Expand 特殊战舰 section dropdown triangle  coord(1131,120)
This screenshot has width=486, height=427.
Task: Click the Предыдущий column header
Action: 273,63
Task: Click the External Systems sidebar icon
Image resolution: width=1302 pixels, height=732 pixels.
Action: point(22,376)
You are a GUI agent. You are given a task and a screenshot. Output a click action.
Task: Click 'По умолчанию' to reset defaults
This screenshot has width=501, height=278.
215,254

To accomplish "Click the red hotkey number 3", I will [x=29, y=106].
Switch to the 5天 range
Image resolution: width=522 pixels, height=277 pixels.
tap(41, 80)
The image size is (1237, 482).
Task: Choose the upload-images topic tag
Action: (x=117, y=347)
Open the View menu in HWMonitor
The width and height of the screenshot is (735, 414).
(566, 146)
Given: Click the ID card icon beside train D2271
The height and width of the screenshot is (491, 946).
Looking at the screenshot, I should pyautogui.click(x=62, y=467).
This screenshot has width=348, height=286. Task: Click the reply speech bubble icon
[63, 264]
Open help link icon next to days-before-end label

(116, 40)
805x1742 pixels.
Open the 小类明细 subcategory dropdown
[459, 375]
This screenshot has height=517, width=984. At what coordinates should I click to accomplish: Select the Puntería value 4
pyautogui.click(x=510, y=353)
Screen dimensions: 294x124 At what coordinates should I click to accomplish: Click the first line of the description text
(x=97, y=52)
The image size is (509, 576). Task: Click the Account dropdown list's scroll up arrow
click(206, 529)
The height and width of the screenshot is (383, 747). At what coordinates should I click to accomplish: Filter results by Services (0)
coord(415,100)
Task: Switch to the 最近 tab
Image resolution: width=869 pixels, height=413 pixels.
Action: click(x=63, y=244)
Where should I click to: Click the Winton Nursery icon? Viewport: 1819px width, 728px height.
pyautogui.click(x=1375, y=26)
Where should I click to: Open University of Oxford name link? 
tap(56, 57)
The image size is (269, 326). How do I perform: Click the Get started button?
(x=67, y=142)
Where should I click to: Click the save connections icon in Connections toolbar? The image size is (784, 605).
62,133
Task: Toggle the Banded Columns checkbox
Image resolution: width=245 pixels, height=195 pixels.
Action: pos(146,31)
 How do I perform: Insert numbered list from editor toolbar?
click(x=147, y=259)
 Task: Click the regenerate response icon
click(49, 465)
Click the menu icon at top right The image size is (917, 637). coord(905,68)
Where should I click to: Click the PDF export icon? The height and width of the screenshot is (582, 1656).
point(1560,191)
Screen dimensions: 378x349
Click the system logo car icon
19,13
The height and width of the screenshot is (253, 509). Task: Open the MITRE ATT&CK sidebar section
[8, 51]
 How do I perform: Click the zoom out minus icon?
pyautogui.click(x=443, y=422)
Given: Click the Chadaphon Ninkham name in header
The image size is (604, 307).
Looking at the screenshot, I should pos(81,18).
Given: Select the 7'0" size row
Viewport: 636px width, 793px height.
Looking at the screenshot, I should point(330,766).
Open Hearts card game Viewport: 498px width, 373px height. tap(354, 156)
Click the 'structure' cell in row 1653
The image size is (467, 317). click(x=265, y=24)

----

> **YOUR GOAL**: Using the data above, transcribe the lines that run from the line with "The image size is (604, 307)." to the line with "Open Hearts card", both ends kept, and output nothing else.

> **EXERCISE RESPONSE**:
The image size is (604, 307).
Looking at the screenshot, I should pos(81,18).
Given: Select the 7'0" size row
Viewport: 636px width, 793px height.
Looking at the screenshot, I should point(330,766).
Open Hearts card game Viewport: 498px width, 373px height. tap(354, 156)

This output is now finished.